Lars Edgren’s conceptual paper discusses complex adaptive systems; how understanding and applying this approach can be used to bring about better integration between different health care providers, and thus achieve improved results for the end user. He explains that the advantage of understanding, promoting complex adaptive systems principles to health and social care is that they provide an alternative mindset for those working in environments of ever increasing health and social complexity. This complexity is underscored by the increasing knowledge of end users of our health care systems via the internet, who suffer from a multitude of medical needs, and the tendency of treatment centers to operate independently, often in competition with each other based on a flawed business model of competition.
In our final paper, health researcher, Noorhazilah Abd Manaf’s introduces us to an instrument to measure patient satisfaction as a means of measuring the quality of health care provided by healthcare organizations. As he too notes, the ongoing escalation of healthcare costs, and rising consumer demands and expectations bring to the forefront the paradox between providing quality care alongside the need to implement ongoing cost cutting measures.
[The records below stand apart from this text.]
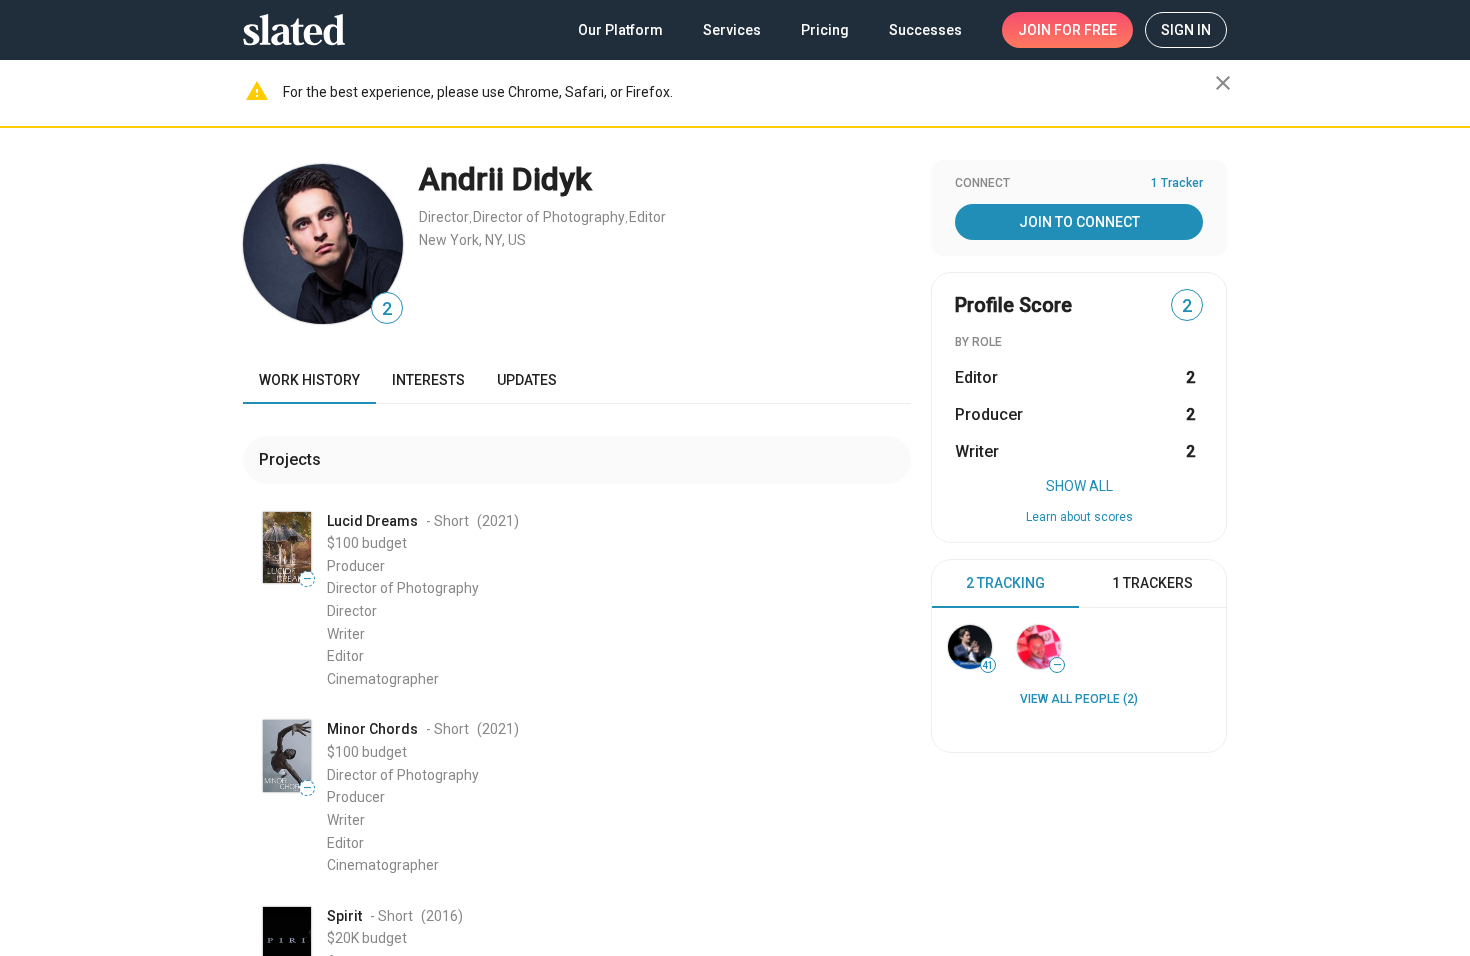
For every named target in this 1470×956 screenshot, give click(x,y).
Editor (647, 217)
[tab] (1005, 584)
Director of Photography (549, 217)
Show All (1079, 486)
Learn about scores (1079, 517)
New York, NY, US (472, 240)
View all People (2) (1079, 699)
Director (444, 217)
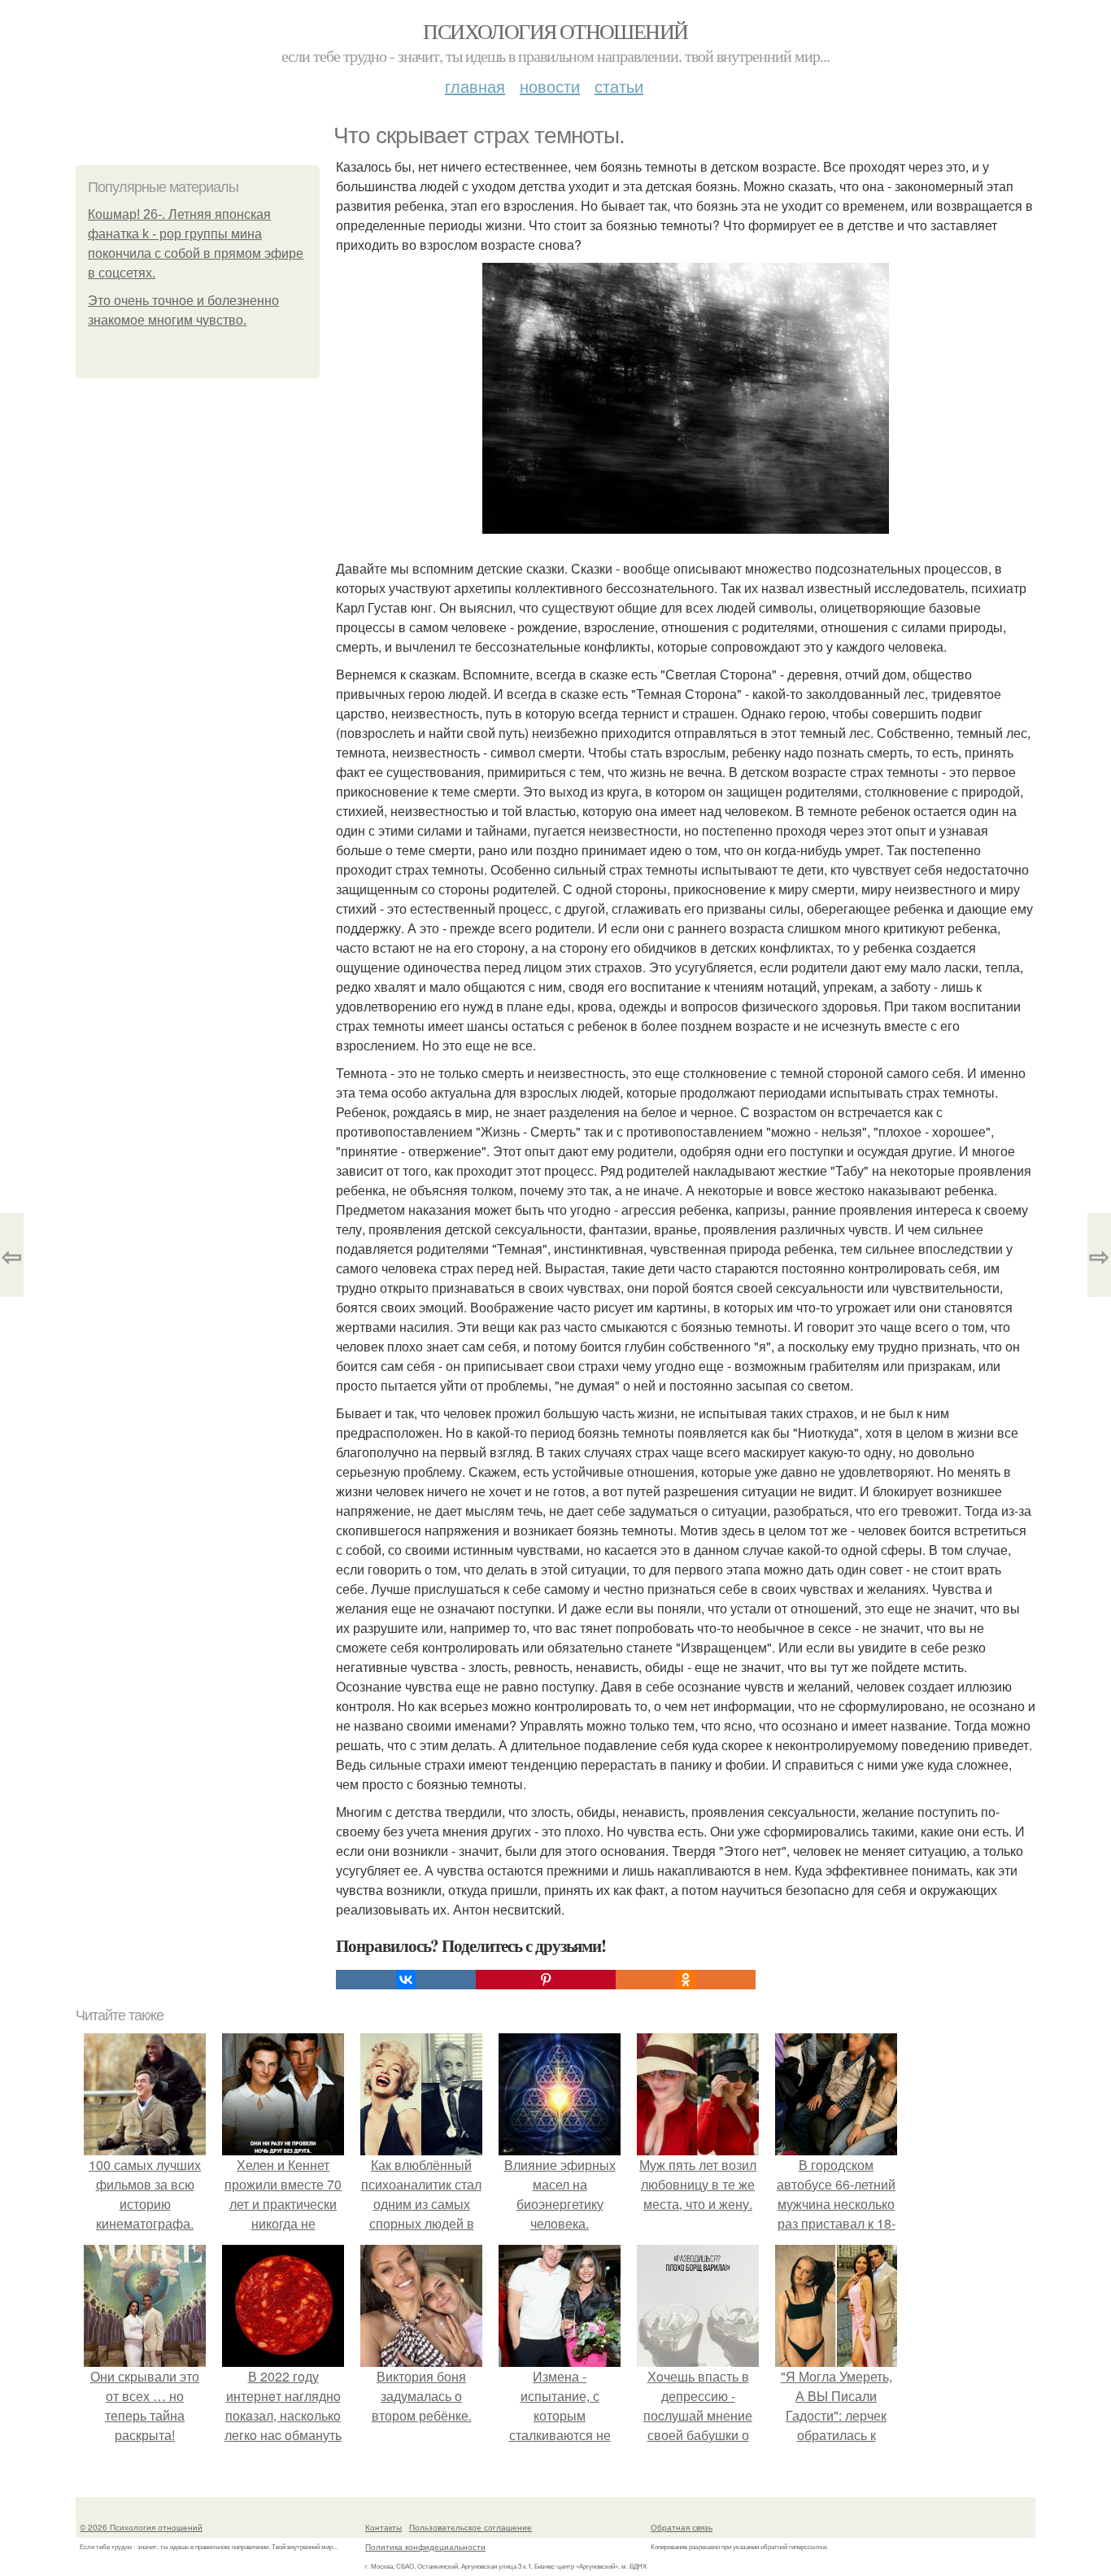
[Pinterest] (546, 1979)
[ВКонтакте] (406, 1979)
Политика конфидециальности (425, 2546)
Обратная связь (681, 2527)
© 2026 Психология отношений (141, 2527)
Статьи (619, 86)
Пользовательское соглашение (470, 2527)
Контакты (383, 2527)
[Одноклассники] (686, 1979)
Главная (475, 86)
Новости (550, 86)
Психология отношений (555, 31)
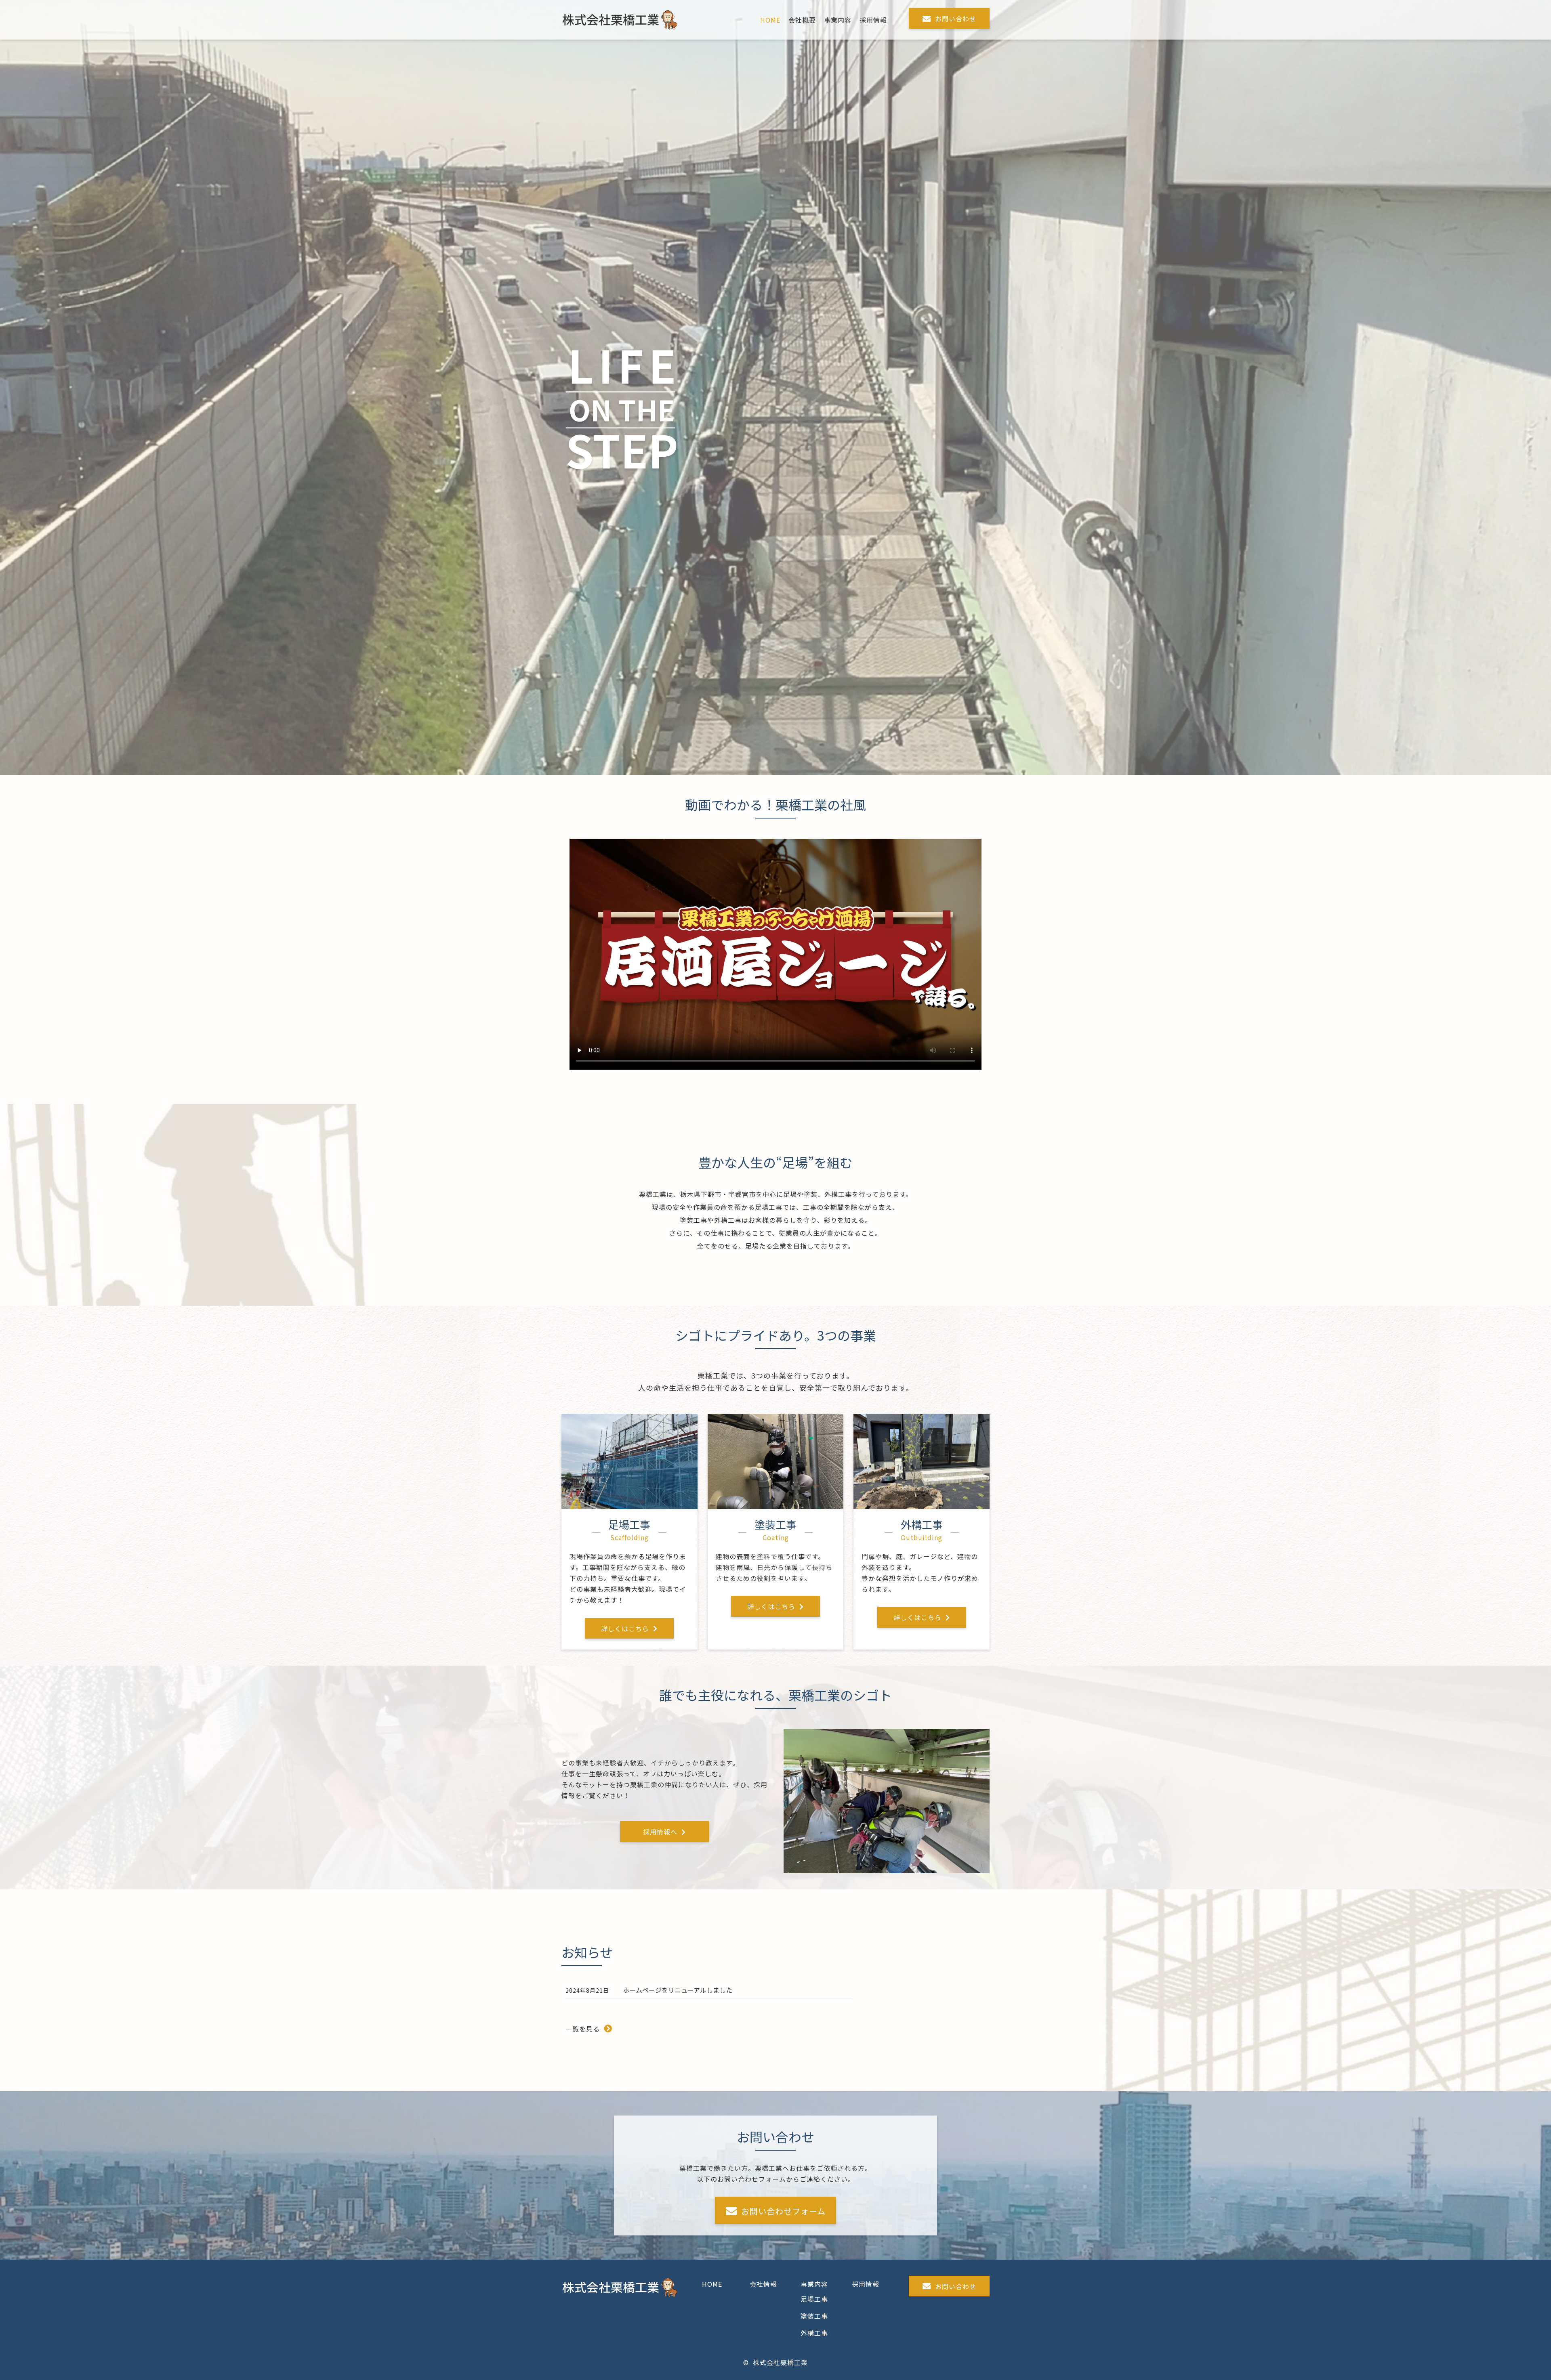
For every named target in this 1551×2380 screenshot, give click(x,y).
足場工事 (814, 2299)
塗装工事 (814, 2316)
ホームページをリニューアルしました (677, 1990)
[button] (949, 18)
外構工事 (814, 2333)
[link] (770, 19)
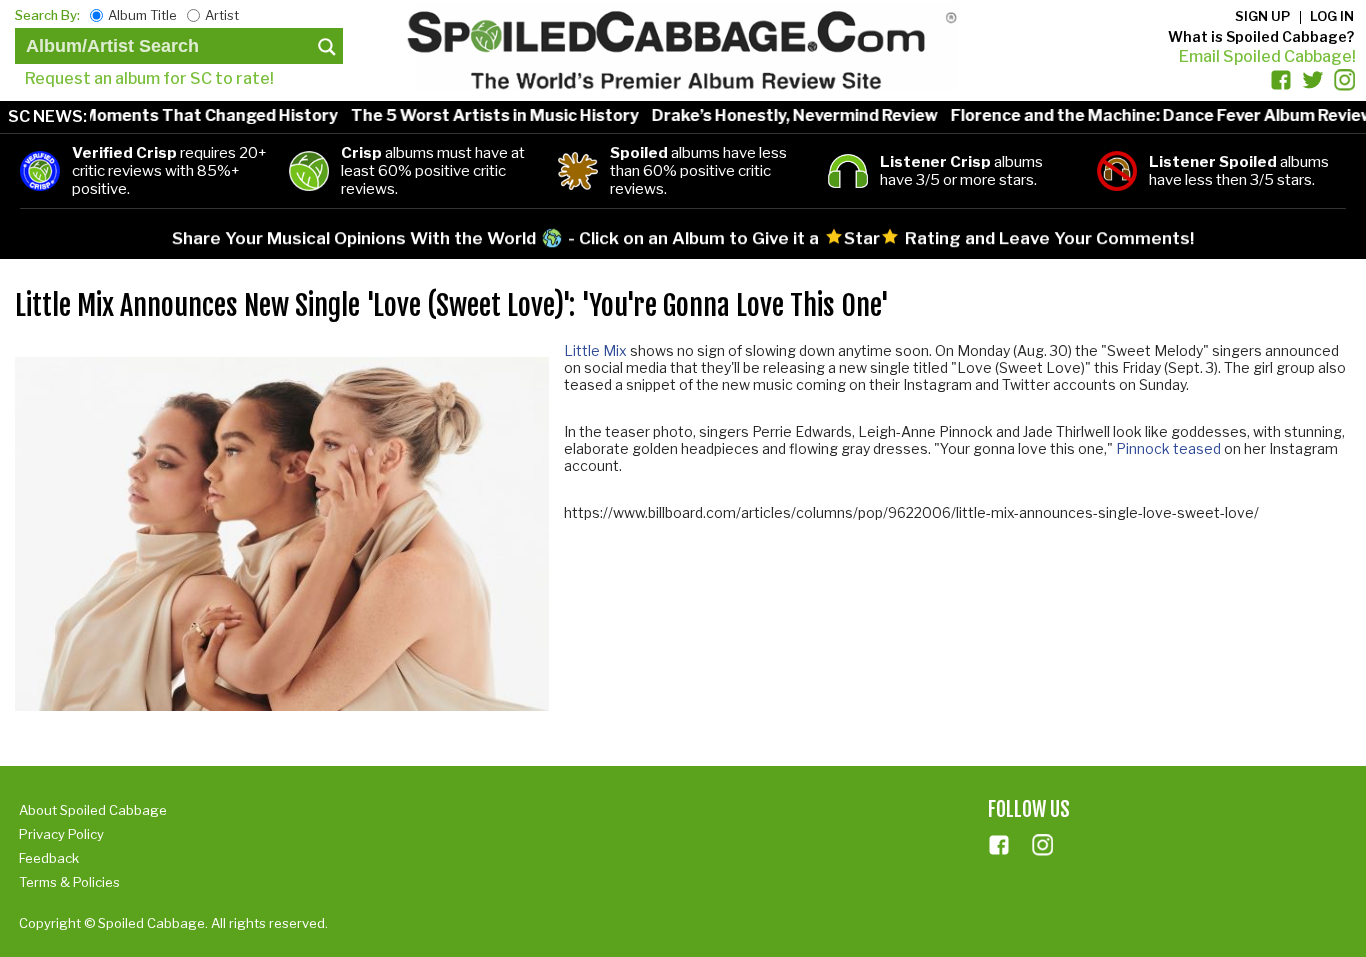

Insights into patient satisfaction can provide guidance for healthcare managers around how better to allocate limited resources.
Many of the themes in this Editorial and reflected in these contributions are reflected in the News and Views section, written by my co-editor Jo Lamb-White. This is a very timely collection of happenings around the world, covering political leadership to changing scopes of medical practice. Jo and I hope that you find our journal touches your professional interests, and that as readers and researchers, you can continue to contribute and build our efforts to share new and exciting health leadership knowledge and practice.